Itamar Zorman – Evocation: The Music of Paul Ben-Haim

Between East and West: Paul Ben-Haim and his World

Itamar Zorman’s debut release on BIS label, including Ben-Haim premiere recordings
BBC National Orchestra of Wales/Philippe Bach
BIS-2398 SACD UK release date 29 March 2019

Israeli violinist Itamar Zorman’s love for the music of Paul Ben-Haim (1897-1984) is unquestionably founded on emotion, intellect and a shared cultural heritage. With the support of his 2014 Borletti-Buitoni Trust Award, he has been able to research and record repertoire from four decades of the composer’s works, including pieces never recorded before. The album, Evocation, will be released in March 2019 on the BIS label and fulfills Zorman’s wish to bring the work of Paul Ben-Haim to a wider international public. In addition to the quality of Ben-Haim’s music, Zorman points to its relevance today, as it tells the story of an immigrant in a new culture, and makes a remarkable effort to bring Eastern and Western music traditions into dialogue with one another.

Itamar Zorman first came across the music of Ben-Haim in his late teens while still studying at the Tel-Aviv Conservatory of Music. Born to secular Jewish parents in Munich as Paul Frankenburger, Ben-Haim’s early music was distinctly western-European in style, but after he fled Nazi Germany and moved to the British Mandate of Palestine in 1933 at the age of 36 (where he changed his name), he eagerly absorbed the Arabic and Jewish folk music of the middle east and reflected these in his music.
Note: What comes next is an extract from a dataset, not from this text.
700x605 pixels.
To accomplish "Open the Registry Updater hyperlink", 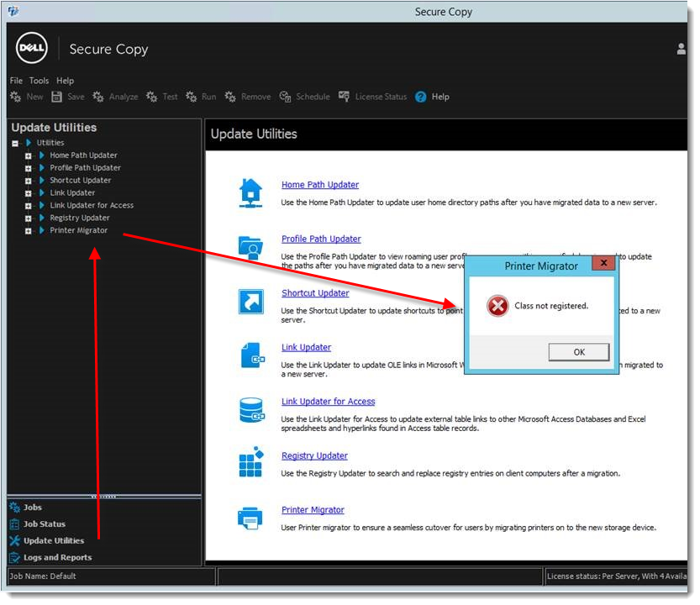I will pyautogui.click(x=314, y=455).
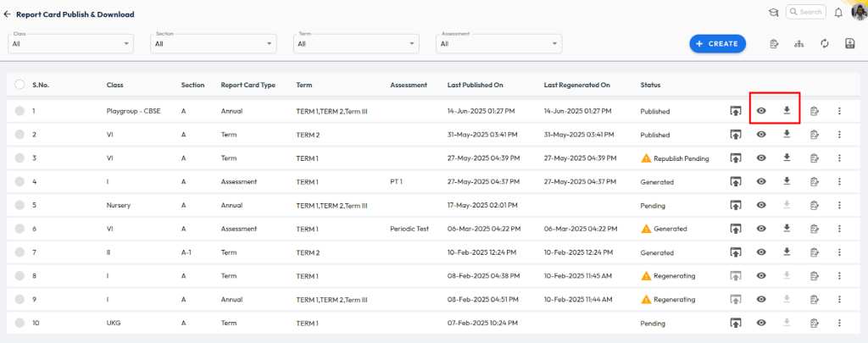Click the edit notes icon in row 6
This screenshot has height=343, width=868.
[x=814, y=229]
For this CD, Zorman has deliberately chosen a span of 40 years to chart the development of BenHaim’s style and how it synthesizes cultural influences from east and west: “Much like Mahler, Ben-Haim composes what he hears from the outside world, the music of the time and place, which he then integrates with his personal thoughts and feelings to become the music on the page.” Historically, he serves a similar role in Israel to that of Bartòk and Kodaly in Hungary and was one of the founders of a new national style, which later became known as the Mediterranean Style in Israeli Music. Personally, the evolution of his music was part of Ben-Haim’s desire to build a new life in a new country after his departure from Europe.
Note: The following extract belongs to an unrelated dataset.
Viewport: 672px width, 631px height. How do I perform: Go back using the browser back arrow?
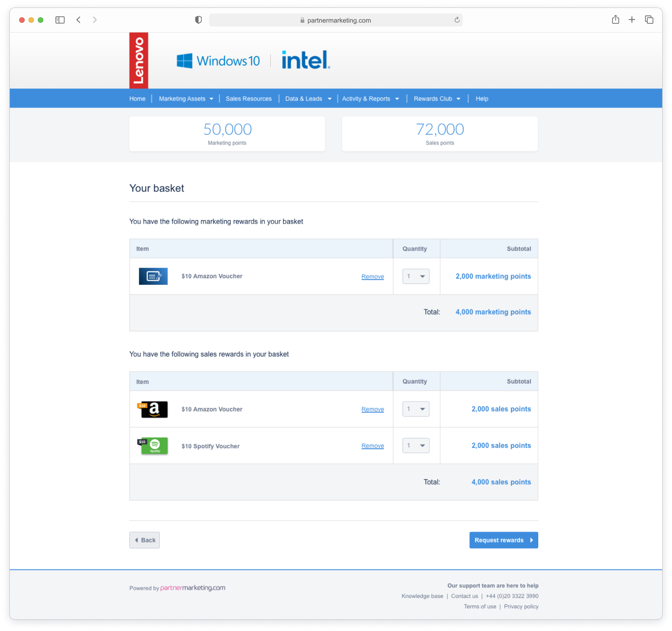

The earliest work on the disc is Evocation from 1942 and has not been recorded before. It was written in memory of violinist Andreas Weissgerber and is essentially a work in the great tradition of Romantic pieces for violin and orchestra with echoes of the tragic events in the world at the time. The other premiere recordings are the Etudes for solo violin which Ben-Haim wrote in 1981 towards the end of his life for Yehudi Menuhin, by then completely at home with the musical influences of east and west. Zorman notes that, unlike the carefully detailed notation on his earlier symphonic works, Ben-Haim offers very little direction on these pieces. They are therefore quite open to interpretation – also because they have not been recorded.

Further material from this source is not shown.